The ministry said the Nakba, “as a Zionist colonial project, was engineered by colonial powers and embodied in the Balfour Declaration with the aim of uprooting the Palestinian people from their land, erasing their identity, and replacing them with settlers.”
The Balfour Declaration refers to a letter sent by then-British Foreign Secretary Arthur James Balfour on November 2 1917, to Lord Lionel Rothschild, a leader of the Zionist movement at the time, in which the British government pledged support for establishing a Jewish homeland in Palestine.
The ministry said the Nakba “is an ongoing crime that has never stopped,” pointing to Israel’s ongoing attacks in Gaza and the expansion of violence into the occupied West Bank.
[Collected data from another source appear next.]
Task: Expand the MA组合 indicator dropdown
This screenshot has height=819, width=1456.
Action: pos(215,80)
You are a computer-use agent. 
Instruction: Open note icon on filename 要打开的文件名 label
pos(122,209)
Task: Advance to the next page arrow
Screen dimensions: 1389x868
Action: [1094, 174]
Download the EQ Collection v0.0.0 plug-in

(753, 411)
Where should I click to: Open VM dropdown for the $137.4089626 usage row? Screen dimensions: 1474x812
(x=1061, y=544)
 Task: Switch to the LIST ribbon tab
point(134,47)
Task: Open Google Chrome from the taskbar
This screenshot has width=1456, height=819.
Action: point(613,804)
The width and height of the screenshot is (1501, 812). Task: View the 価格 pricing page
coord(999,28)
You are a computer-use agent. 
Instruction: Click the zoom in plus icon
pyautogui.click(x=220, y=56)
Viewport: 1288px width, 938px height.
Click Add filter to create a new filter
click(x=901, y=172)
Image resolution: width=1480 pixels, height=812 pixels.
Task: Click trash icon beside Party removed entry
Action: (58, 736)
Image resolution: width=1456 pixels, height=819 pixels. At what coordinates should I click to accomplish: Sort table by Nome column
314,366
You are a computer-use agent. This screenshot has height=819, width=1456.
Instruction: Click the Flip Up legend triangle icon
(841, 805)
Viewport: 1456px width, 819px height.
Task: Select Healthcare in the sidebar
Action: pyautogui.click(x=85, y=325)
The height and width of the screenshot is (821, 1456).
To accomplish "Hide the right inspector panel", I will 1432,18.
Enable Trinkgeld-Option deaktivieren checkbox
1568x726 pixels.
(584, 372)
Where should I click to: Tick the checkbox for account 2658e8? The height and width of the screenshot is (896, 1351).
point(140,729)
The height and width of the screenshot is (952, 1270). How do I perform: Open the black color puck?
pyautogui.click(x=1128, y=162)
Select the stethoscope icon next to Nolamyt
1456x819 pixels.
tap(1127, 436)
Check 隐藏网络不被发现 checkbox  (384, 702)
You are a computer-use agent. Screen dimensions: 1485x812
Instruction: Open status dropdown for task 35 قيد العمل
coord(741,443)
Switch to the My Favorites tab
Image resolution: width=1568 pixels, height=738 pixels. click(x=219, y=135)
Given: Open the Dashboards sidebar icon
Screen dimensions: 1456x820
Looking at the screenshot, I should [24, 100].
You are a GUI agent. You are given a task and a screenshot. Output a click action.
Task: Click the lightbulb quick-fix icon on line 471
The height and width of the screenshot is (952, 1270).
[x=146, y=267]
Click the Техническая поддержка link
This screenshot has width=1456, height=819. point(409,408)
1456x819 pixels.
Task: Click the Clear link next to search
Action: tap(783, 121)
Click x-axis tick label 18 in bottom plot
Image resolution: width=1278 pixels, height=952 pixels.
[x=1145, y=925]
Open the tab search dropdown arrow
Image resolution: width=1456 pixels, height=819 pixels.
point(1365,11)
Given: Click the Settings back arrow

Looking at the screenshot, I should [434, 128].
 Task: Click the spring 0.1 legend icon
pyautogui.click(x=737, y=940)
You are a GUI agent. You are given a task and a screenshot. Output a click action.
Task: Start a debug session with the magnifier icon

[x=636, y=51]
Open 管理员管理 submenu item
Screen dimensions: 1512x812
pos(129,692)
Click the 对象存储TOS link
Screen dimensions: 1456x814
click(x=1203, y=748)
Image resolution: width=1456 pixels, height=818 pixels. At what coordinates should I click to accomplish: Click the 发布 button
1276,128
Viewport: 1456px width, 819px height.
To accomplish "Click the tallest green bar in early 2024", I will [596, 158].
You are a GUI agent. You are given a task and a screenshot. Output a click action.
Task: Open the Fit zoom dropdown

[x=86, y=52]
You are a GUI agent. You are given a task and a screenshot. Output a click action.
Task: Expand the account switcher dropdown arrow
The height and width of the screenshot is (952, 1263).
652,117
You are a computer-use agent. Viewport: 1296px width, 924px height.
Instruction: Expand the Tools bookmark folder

The suffering caused by the Nakba included “the theft of land and rights and turning millions of Palestinians into refugees deprived of their right to return to their homeland,” it added.
The ministry stressed that the duty of the international community “is not limited to supporting the Palestinian cause but extends to protecting the Palestinian people and preventing the recurrence of such horrific crimes.”
Palestinians mark Nakba anniversary
On Friday, Palestinians marked the 78th anniversary of the Nakba.
Every year, Palestinians mark the anniversary with marches, exhibitions and public events in the Palestinian territories and around the world to assert their rights, foremost the right of return for millions of refugees.
This year’s events were held under the slogan “We will not leave. Our roots are deeper than your destruction,” with marches, rallies and public gatherings in the occupied West Bank, Gaza, refugee camps and diaspora communities.
In Ramallah, Palestinians held a central march and public rally with broad official and popular participation, raising Palestinian flags, black banners and symbolic keys of return.
Similar events were held in Palestinian refugee camps in Arab and foreign countries, where participants carried signs bearing the names of Palestinian villages and cities depopulated in 1948, reaffirming the right of return and rejecting displacement.
This year’s Nakba anniversary comes as Israel continues its genocide in Gaza since 2023 through deadly bombardment and restrictions on humanitarian aid, despite a ceasefire agreement that took effect on October 10 2025.
Israel’s brutality
Since October 2023, Israeli attacks in Gaza have killed more than 72,000 Palestinians and wounded over 172,000 others, while causing massive destruction to homes, infrastructure, and vital facilities, in addition to a severe humanitarian crisis driven by siege conditions and shortages of food, water, and medicine.
At the same time, the occupied West Bank, including East Jerusalem, has witnessed escalating Israeli military raids, arrests, road closures, occupiers' attacks and illegal settlement expansion.
The escalation in the occupied West Bank since October 2023 has killed more than 1,155 Palestinians, wounded around 11,750 others and led to the arrest of nearly 22,000 people, according to official Palestinian figures.
Illegal Israeli settlers’ violence has also intensified, including attacks on villages, arson, uprooting trees, and preventing farmers from reaching their land under Israeli military protection, according to official Palestinian reports.
Palestinian officials say the policies are part of a “systematic escalation” aimed at imposing new realities on the ground and undermining the possibility of establishing an independent Palestinian state.